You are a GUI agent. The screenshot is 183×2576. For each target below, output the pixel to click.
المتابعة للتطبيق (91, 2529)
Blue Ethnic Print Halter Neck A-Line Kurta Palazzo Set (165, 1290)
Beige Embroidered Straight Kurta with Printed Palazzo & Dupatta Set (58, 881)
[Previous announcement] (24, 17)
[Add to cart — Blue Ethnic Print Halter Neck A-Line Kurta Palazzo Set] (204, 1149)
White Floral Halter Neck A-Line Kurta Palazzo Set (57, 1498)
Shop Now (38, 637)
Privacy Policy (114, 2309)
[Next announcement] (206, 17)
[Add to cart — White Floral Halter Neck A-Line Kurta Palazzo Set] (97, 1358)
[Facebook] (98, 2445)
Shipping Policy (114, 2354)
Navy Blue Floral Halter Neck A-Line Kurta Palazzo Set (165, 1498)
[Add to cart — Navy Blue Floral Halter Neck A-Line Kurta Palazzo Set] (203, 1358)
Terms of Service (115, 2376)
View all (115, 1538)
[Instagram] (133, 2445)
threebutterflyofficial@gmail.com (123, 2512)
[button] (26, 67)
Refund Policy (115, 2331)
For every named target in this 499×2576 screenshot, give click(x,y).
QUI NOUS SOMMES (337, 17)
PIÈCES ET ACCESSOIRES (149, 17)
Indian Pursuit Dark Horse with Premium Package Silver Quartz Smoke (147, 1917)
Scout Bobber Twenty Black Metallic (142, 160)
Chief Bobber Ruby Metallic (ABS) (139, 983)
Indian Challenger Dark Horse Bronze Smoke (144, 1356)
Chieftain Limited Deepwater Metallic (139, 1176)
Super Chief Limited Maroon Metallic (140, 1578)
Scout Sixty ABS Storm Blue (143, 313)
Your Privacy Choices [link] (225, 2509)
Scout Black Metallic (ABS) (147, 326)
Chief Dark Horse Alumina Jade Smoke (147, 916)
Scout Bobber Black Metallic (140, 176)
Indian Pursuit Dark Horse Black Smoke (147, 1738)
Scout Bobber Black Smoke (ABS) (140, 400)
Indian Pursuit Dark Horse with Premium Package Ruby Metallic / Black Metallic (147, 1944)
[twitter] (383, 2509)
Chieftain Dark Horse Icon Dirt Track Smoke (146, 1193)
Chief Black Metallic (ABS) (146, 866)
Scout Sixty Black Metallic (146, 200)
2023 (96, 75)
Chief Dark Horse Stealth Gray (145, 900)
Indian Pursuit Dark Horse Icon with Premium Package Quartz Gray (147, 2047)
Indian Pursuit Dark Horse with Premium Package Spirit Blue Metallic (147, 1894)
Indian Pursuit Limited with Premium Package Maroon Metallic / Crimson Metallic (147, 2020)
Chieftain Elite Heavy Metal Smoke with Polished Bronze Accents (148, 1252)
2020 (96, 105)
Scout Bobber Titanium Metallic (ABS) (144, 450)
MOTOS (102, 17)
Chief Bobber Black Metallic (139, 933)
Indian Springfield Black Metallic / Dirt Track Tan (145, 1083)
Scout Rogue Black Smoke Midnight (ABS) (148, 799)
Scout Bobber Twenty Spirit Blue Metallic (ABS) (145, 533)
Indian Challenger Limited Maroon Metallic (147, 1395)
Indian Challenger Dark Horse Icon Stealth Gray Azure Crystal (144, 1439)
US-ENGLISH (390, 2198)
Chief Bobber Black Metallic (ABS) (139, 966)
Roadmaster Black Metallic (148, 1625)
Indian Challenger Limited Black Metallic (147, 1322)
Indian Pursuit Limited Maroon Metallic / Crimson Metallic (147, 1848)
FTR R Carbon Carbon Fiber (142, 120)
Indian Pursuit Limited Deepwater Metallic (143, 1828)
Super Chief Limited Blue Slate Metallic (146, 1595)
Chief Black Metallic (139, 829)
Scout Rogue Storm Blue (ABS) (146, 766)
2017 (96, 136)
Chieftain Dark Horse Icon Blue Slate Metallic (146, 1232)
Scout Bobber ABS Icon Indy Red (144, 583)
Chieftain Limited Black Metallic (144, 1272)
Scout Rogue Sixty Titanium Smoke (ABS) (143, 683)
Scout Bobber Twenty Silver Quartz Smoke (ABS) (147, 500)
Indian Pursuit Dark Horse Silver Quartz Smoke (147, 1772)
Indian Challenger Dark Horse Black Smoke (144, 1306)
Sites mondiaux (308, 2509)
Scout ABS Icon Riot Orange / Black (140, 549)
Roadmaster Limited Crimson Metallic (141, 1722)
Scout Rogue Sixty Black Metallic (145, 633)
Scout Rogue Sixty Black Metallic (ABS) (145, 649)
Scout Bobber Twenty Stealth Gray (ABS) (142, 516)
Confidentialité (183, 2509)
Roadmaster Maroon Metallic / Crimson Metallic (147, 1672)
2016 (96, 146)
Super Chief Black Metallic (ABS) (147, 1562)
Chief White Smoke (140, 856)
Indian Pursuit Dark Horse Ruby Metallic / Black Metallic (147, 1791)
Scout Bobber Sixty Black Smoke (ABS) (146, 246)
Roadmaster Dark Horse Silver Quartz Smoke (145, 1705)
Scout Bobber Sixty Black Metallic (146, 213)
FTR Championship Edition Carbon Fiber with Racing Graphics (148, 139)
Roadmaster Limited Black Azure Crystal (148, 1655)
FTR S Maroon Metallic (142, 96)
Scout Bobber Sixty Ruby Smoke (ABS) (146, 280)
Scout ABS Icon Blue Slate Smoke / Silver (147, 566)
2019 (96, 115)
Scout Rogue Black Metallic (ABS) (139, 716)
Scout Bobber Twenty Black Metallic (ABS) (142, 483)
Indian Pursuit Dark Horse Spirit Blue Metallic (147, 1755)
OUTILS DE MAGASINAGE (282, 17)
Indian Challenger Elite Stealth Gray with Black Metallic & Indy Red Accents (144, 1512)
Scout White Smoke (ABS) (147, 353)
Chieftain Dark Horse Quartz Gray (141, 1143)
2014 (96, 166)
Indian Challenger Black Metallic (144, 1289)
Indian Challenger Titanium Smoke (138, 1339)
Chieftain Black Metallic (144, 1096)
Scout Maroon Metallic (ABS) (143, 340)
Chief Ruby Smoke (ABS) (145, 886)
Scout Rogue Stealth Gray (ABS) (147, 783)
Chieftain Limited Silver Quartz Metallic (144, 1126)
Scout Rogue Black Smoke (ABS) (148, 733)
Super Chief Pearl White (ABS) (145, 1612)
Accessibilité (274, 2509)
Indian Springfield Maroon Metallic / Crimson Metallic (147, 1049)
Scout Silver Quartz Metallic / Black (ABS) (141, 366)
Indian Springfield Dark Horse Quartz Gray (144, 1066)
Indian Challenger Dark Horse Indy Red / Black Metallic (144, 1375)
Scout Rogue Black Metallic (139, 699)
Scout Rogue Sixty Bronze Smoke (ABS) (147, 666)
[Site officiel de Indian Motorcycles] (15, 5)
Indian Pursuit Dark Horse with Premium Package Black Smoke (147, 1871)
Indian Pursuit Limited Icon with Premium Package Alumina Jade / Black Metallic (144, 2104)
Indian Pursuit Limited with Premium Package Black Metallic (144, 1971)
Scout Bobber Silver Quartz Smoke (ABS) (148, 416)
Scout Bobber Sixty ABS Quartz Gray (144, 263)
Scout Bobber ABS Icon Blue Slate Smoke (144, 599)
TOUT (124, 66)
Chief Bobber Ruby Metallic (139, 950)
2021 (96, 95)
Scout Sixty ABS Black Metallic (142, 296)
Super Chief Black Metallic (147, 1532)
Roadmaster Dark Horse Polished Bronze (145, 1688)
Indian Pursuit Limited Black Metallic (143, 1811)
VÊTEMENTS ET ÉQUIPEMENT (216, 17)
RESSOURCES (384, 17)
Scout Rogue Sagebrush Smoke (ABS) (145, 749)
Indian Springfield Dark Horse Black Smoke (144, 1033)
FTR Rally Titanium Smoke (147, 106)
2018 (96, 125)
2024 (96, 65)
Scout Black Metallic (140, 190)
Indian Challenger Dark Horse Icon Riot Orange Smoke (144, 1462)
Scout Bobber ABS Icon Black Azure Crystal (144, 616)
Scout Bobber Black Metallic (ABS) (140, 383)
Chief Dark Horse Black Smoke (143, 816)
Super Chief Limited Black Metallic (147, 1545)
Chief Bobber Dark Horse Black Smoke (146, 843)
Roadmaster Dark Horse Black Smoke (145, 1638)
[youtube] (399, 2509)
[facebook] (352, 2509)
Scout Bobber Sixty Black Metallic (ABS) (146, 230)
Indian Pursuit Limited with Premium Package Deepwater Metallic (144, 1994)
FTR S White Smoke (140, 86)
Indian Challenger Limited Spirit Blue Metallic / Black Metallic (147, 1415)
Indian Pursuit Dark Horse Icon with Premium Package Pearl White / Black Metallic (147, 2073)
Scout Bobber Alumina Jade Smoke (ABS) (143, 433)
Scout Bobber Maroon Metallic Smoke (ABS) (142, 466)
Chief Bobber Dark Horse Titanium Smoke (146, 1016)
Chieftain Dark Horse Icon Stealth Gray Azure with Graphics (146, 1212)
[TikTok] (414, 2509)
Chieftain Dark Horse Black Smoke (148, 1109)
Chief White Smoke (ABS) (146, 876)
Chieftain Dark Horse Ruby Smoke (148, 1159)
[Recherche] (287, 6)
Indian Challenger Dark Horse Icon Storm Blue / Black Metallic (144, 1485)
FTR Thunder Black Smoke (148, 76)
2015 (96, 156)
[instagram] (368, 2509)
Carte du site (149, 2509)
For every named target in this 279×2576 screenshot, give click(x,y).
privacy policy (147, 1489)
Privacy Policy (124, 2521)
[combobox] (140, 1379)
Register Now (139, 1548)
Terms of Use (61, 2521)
- - - - -
## Problem
The expected output is exactly the lines of the listing above between the line holding "Scout Rogue Sixty Bronze" and the line holding "Scout Rogue Sagebrush Smoke (ABS) (145, 749)", inclusive.

## Task solution
Scout Rogue Sixty Bronze Smoke (ABS) (147, 666)
[Site officiel de Indian Motorcycles] (15, 5)
Indian Pursuit Dark Horse with Premium Package Black Smoke (147, 1871)
Indian Pursuit Limited Icon with Premium Package Alumina Jade / Black Metallic (144, 2104)
Indian Pursuit Limited with Premium Package Black Metallic (144, 1971)
Scout Bobber Silver Quartz Smoke (ABS) (148, 416)
Scout Bobber Sixty ABS Quartz Gray (144, 263)
Scout Bobber ABS Icon Blue Slate Smoke (144, 599)
TOUT (124, 66)
Chief Bobber Ruby Metallic (139, 950)
2021 (96, 95)
Scout Sixty ABS Black Metallic (142, 296)
Super Chief Black Metallic (147, 1532)
Roadmaster Dark Horse Polished Bronze (145, 1688)
Indian Pursuit Limited Black Metallic (143, 1811)
VÊTEMENTS ET ÉQUIPEMENT (216, 17)
RESSOURCES (384, 17)
Scout Rogue Sagebrush Smoke (ABS) (145, 749)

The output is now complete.